# START OF STORED DATA

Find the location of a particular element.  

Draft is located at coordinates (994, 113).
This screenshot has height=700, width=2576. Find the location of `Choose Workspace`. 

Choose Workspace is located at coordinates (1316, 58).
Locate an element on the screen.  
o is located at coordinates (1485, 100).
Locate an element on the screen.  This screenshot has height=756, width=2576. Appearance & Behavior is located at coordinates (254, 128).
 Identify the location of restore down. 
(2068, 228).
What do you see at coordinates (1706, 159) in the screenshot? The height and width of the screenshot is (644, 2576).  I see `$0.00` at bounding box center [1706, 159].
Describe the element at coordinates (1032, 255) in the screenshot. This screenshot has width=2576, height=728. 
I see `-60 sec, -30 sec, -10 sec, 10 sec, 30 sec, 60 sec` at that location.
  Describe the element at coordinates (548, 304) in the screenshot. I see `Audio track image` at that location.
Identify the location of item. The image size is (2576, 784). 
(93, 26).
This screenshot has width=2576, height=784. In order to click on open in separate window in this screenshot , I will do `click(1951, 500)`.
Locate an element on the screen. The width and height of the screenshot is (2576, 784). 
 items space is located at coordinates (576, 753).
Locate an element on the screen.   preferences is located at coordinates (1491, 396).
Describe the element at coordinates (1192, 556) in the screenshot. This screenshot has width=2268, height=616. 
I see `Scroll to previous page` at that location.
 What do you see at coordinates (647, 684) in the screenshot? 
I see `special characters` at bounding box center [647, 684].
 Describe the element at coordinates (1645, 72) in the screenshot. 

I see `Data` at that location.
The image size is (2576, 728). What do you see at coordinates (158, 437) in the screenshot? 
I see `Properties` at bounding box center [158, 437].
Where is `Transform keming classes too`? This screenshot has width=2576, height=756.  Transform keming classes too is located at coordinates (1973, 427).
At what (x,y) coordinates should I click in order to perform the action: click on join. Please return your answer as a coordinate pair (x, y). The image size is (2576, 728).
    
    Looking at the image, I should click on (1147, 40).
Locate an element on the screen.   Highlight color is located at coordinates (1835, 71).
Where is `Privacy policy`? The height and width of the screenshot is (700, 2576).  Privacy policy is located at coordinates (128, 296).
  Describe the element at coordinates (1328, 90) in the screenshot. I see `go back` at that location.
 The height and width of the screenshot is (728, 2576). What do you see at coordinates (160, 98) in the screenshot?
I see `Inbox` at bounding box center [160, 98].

# END OF STORED DATA

CHALLENGE:
Reproduce, word for word, the records above, starting with the line containing "Describe the element at coordinates (1645, 72)" and continuing through the line containing "coordinates (1835, 71).", both included.

ANSWER FOR THE TASK:
 Describe the element at coordinates (1645, 72) in the screenshot. 

I see `Data` at that location.
The image size is (2576, 728). What do you see at coordinates (158, 437) in the screenshot? 
I see `Properties` at bounding box center [158, 437].
Where is `Transform keming classes too`? This screenshot has width=2576, height=756.  Transform keming classes too is located at coordinates (1973, 427).
At what (x,y) coordinates should I click in order to perform the action: click on join. Please return your answer as a coordinate pair (x, y). The image size is (2576, 728).
    
    Looking at the image, I should click on (1147, 40).
Locate an element on the screen.   Highlight color is located at coordinates (1835, 71).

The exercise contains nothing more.